Texas Attorney General Ken Paxton, joined by officials from 10 other Republican-led states, has filed a federal lawsuit against BlackRock Inc., Vanguard Group Inc., and State Street Corp., accusing them of antitrust violations that allegedly drove up electricity prices.
“Blackrock, Vanguard, and State Street utilized the Climate Action 100 and the Net Zero Asset Managers Initiative to signal their mutual intent to reduce the output of thermal coal, which predictably increased the cost of electricity for Americans across the United States,” according to the Office of the Attorney General.
The complaint, filed Wednesday in a Texas federal court, seeks to bar the three firms from using their stock in coal companies to influence shareholder resolutions and decisions that allegedly limit market competition. The 11 states joining the lawsuit include Alabama, Arkansas, Indiana, Iowa, Kansas, Missouri, Montana, Nebraska, West Virginia and Wyoming.
The lawsuit also accused the firms of misrepresenting their commitment to maximizing profits for investors who selected non-ESG funds. Instead, these funds allegedly pursued ESG goals, contrary to investor expectations and the firms’ assurances.
“Texas will not tolerate the illegal weaponization of the financial industry in service of a destructive, politicized ‘environmental’ agenda. BlackRock, Vanguard, and State Street formed a cartel to rig the coal market, artificially reduce the energy supply, and raise prices,” said Attorney General Paxton. “Their conspiracy has harmed American energy production and hurt consumers. This is a stunning violation of State and federal law.”
The legal action follows years of scrutiny from Republican officials who argue that ESG practices undermine free-market competition and unfairly impact industries like coal and natural gas. GOP leaders contend that these policies not only harm energy producers but also burden American households with higher costs.

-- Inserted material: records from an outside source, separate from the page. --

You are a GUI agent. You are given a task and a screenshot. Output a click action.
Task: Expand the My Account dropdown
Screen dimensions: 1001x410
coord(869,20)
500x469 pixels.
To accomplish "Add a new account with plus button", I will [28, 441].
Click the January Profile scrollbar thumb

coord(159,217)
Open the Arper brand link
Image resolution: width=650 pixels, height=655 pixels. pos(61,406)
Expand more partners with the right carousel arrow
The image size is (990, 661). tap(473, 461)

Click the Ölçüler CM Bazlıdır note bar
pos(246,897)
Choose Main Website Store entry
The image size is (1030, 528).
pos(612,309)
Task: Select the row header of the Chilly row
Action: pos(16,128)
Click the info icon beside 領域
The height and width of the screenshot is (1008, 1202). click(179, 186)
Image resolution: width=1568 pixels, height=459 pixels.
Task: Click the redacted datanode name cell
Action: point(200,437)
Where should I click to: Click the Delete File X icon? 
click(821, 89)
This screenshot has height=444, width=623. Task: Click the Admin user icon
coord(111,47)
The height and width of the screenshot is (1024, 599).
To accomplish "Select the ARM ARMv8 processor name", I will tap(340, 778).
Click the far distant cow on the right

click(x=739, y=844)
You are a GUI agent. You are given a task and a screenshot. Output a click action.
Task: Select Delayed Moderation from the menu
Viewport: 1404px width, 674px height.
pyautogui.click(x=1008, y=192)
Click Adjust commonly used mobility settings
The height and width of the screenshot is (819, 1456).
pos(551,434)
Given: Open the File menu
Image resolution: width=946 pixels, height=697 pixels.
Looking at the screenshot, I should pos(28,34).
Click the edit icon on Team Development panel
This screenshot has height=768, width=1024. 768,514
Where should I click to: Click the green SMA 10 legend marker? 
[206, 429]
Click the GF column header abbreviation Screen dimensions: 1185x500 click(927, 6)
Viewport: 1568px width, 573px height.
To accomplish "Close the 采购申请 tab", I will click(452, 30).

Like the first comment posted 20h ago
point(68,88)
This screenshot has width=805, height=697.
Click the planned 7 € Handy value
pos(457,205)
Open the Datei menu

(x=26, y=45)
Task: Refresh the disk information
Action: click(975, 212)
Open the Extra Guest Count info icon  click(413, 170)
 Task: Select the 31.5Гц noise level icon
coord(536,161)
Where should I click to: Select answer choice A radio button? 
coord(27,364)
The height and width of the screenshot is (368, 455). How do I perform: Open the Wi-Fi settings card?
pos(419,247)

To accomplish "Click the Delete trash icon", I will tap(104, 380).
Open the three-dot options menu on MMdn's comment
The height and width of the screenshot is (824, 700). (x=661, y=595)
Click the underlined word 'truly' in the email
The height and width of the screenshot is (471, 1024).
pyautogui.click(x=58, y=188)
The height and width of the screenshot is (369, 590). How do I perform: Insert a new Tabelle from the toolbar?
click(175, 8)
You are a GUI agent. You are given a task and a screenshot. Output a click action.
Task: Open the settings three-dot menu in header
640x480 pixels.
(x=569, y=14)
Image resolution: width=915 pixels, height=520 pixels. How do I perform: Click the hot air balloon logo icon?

According to Reuters, BlackRock dismissed the allegations as “baseless and defying common sense,” asserting in a statement that it would not invest in coal producers with the intent to harm them. The firm also reportedly criticized the lawsuit, claiming it jeopardizes Texas’ pro-business reputation and could deter investments in essential consumer-reliant industries.
Meanwhile, Vanguard and State Street have yet to issue comments on the lawsuit.
This case adds to the intensifying scrutiny of ESG practices, as GOP officials continue to push back against what they view as overreach in corporate governance and environmental advocacy.